The Vertical Stack Technology Coalition For Near-Zero Emissions PBC (VTCNZE) today announced a proposed national 'Speed-to-Power' framework designed to deploy approximately 600 GWh of distributed grid storage within 48 months, adapting the CHIPS-era public equity model to energy infrastructure. The proposal follows the federal government's recent use of minority equity stakes in technology companies under the CHIPS and Science Act, which VTCNZE argues should now be applied to power infrastructure supporting frontier artificial intelligence, quantum computing, advanced manufacturing, and defense readiness.

'The CHIPS model changed the conversation from one-way subsidy to taxpayer upside,' said Max Davis, Founding Architect of VTCNZE. 'If public authority can accelerate quantum and semiconductor infrastructure while preserving value for the taxpayer, the same principle should apply to the energy infrastructure needed to power frontier AI. Chips do not matter if America cannot turn them on.'

The framework targets high-density, load-adjacent, non-lithium energy storage assets near major computing and industrial load centers. Instead of sprawling battery farms or lengthy utility interconnection queues, it prioritizes compact, modular, vertically integrated storage structures deployable on urban industrial parcels, brownfields, and underutilized public land. VTCNZE argues the national AI power challenge is an industrial strategy, national security, ratepayer protection, and community wealth issue.

Data center growth across the United States is colliding with constrained substations, multi-year interconnection backlogs, transformer shortages, and land-use conflicts. New power requests are challenging utility planning and threatening American leadership in AI and advanced computing.
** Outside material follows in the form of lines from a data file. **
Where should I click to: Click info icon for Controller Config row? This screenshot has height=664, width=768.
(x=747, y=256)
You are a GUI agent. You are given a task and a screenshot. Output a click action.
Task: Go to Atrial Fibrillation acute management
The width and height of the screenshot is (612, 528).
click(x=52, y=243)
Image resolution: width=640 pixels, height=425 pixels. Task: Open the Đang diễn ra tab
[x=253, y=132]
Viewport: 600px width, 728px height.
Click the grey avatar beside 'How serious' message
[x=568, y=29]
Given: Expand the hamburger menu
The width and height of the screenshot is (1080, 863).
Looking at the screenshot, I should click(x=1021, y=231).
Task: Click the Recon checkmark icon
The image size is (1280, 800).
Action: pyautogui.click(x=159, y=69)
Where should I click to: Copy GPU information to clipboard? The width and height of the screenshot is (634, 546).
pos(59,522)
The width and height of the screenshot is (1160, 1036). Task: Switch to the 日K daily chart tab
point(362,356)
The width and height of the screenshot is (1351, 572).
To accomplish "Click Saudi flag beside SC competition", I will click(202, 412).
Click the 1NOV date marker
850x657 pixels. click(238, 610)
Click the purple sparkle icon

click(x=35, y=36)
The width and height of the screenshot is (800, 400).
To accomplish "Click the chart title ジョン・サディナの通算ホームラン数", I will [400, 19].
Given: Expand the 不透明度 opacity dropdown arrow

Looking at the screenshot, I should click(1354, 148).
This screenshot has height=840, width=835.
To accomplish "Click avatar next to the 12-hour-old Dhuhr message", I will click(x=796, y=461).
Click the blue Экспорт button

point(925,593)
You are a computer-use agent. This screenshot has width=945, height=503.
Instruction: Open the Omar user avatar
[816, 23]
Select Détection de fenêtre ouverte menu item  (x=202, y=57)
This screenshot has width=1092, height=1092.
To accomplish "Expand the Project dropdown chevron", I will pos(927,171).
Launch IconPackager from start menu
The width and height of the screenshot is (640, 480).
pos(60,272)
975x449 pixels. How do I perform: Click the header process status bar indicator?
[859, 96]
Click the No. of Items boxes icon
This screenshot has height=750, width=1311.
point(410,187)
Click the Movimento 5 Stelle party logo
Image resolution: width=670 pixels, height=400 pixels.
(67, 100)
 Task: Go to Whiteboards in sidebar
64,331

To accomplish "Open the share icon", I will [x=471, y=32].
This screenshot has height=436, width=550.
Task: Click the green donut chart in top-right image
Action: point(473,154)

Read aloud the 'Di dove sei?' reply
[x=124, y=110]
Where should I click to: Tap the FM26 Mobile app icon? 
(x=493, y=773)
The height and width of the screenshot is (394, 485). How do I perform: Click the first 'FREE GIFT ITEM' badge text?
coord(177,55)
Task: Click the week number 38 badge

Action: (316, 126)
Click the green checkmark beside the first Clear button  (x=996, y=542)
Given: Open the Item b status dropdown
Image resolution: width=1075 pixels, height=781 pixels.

VTCNZE's model aims to create a repeatable pathway for rapidly deployable, high-density storage assets that reduce grid stress.

'The limiting factor is speed,' Davis said. 'America cannot wait four years for a conventional substation review while AI infrastructure, semiconductor strategy, quantum computing, and national security systems are all racing ahead. We need a new category of infrastructure: accelerated, load-adjacent, high-density storage with public upside built in from day one.'

The proposed framework allows federal, state, and municipal entities to take minority, non-controlling equity positions or comparable economic participation rights in qualified projects. The federal government could contribute national priority designation and permitting coordination; states could contribute clean-grid authority and infrastructure bank liquidity; municipalities could contribute brownfield access and local permitting acceleration. Private investors would contribute project capital and engineering execution. Public partners would share in long-term value, moving beyond traditional grants.

VTCNZE's deployment model centers on high-density vertical energy storage structures, or 'Vertical Stacks,' designed to compress large-scale storage into smaller footprints. By building upward rather than outward, the model reduces land demand, shortens siting timelines, and enables repeatable manufacturing. The target of 600 GWh across major data center corridors within 48 months is achievable if treated as a programmatic manufacturing challenge rather than one-off real estate development, according to VTCNZE.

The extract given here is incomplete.